DIRECTIONS FOR THIS TASK — Give back the data below exactly as it was given.

=== Begin Enclosure ===

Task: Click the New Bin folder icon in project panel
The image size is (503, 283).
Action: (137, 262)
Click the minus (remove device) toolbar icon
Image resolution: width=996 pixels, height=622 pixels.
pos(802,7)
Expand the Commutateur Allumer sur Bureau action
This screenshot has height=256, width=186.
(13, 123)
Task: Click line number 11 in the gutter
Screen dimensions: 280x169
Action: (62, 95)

=== End Enclosure ===

YOUR RESPONSE —
Task: Click the New Bin folder icon in project panel
The image size is (503, 283).
Action: (137, 262)
Click the minus (remove device) toolbar icon
Image resolution: width=996 pixels, height=622 pixels.
pos(802,7)
Expand the Commutateur Allumer sur Bureau action
This screenshot has height=256, width=186.
(13, 123)
Task: Click line number 11 in the gutter
Screen dimensions: 280x169
Action: (62, 95)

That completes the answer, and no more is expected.